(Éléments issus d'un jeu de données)
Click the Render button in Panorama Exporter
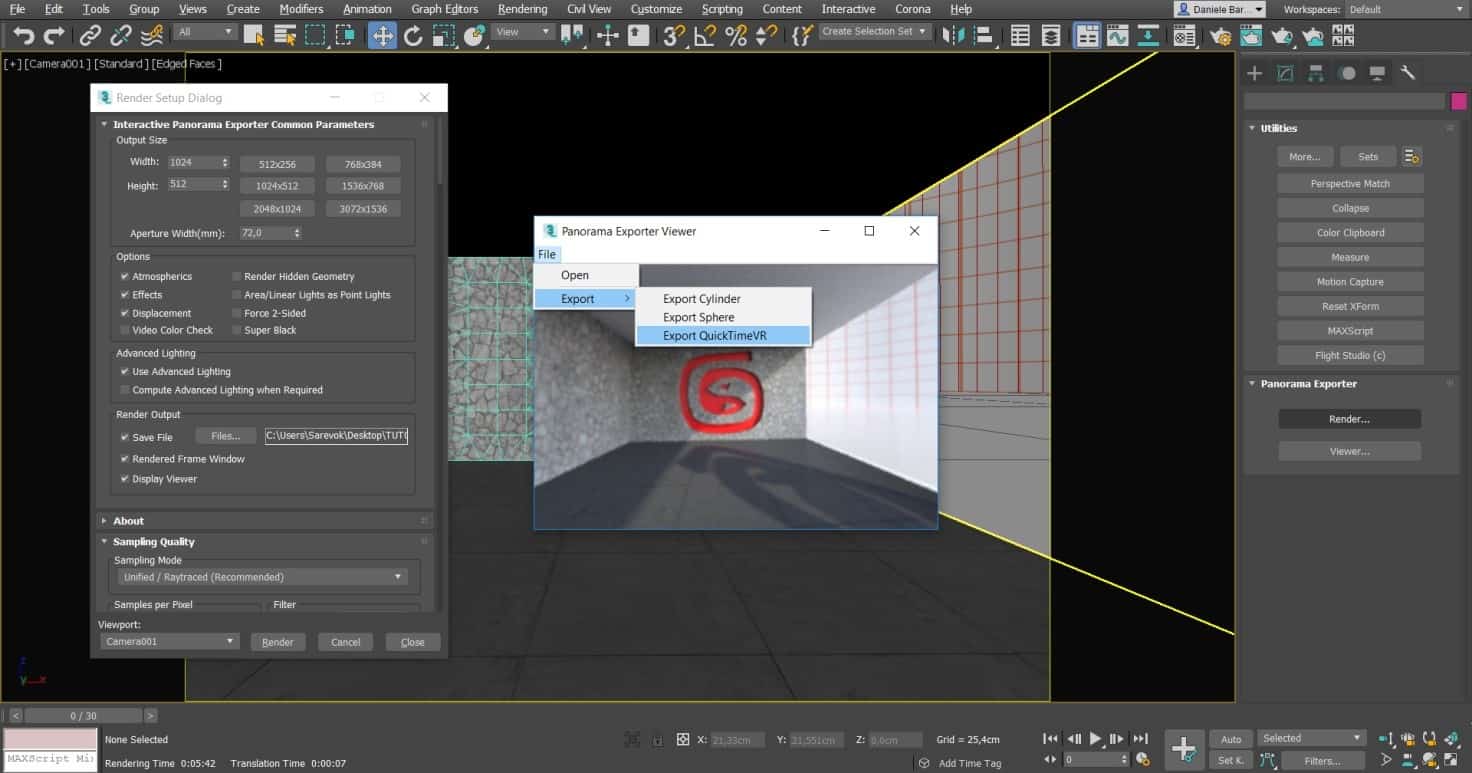 coord(1349,419)
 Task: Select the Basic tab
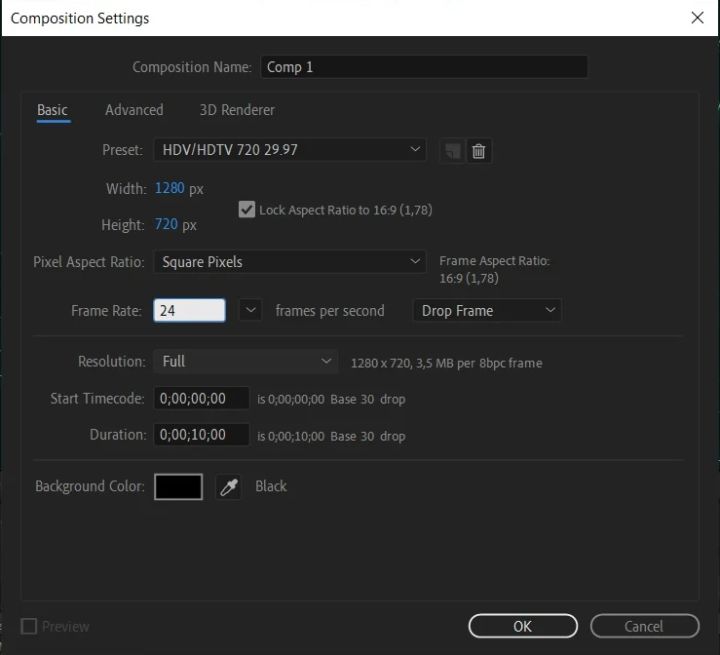point(53,110)
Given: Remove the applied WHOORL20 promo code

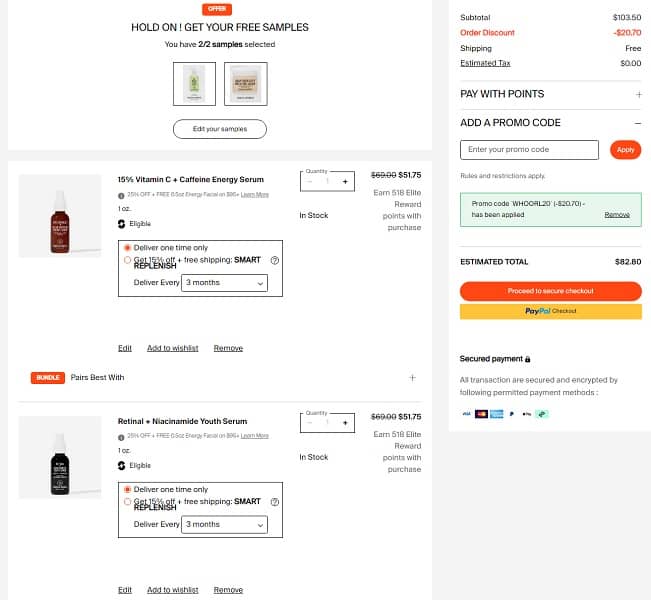Looking at the screenshot, I should [617, 215].
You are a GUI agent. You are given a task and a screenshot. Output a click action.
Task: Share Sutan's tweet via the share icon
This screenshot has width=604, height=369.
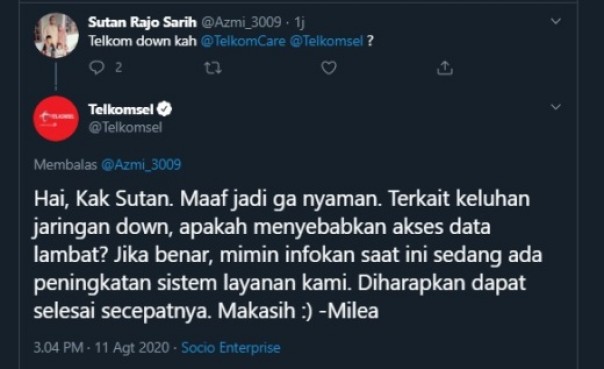445,68
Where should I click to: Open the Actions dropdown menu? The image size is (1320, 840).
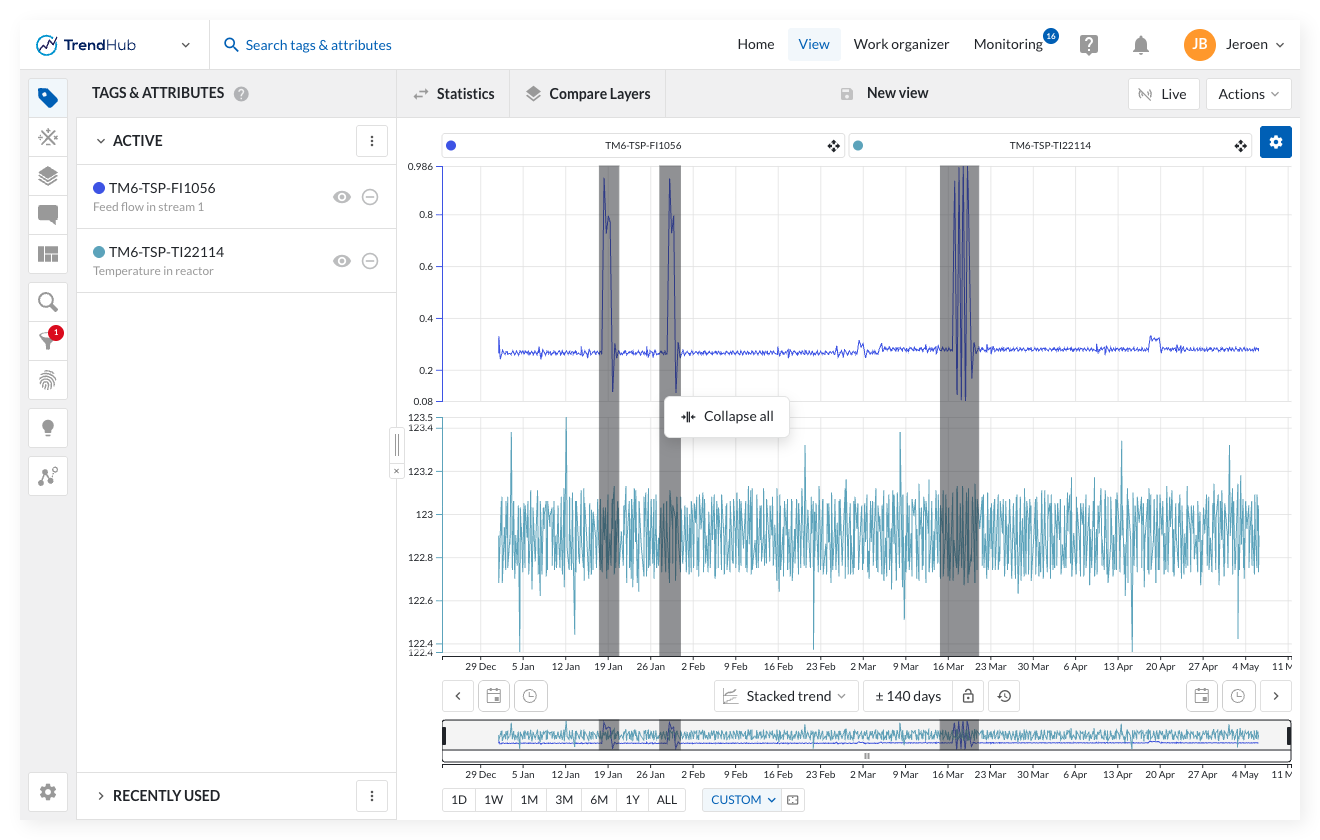click(x=1248, y=94)
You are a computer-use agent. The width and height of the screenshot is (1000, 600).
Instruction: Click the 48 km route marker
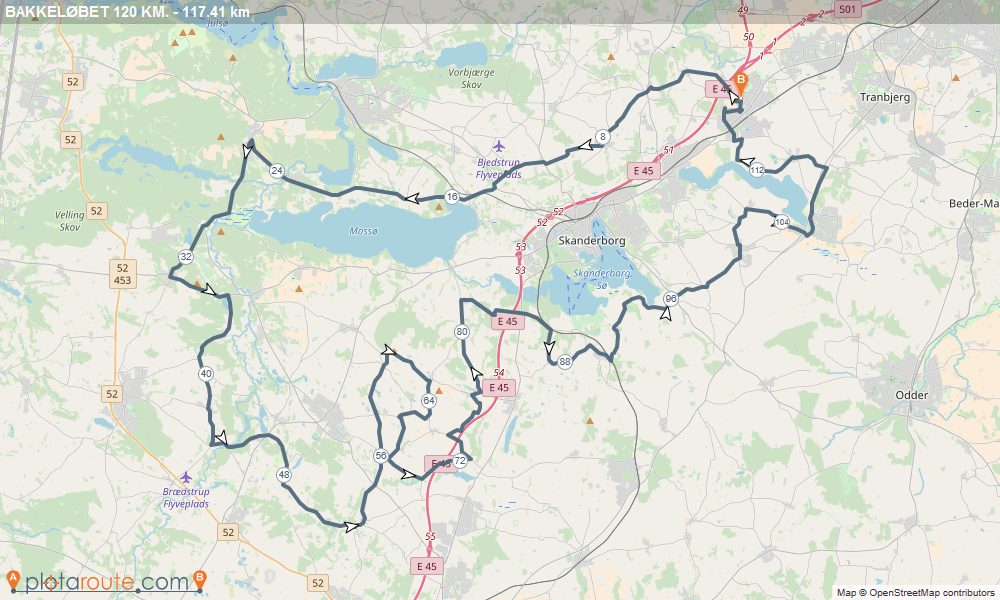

▶ _Consigne_
Mettez les lignes ci-dessus sous forme de liste JSON de chaînes, une chaîne par ligne, sans les lignes vides. N'incluez pas les images dans la réponse.

▶ _Résultat attendu_
[
  "Click the Render button in Panorama Exporter",
  " coord(1349,419)",
  " Task: Select the Basic tab",
  "point(53,110)",
  "Given: Remove the applied WHOORL20 promo code",
  "Looking at the screenshot, I should [617, 215].",
  "You are a GUI agent. You are given a task and a screenshot. Output a click action.",
  "Task: Share Sutan's tweet via the share icon",
  "This screenshot has width=604, height=369.",
  "445,68",
  "Where should I click to: Open the Actions dropdown menu? The image size is (1320, 840).",
  "click(x=1248, y=94)",
  "You are a computer-use agent. The width and height of the screenshot is (1000, 600).",
  "Instruction: Click the 48 km route marker"
]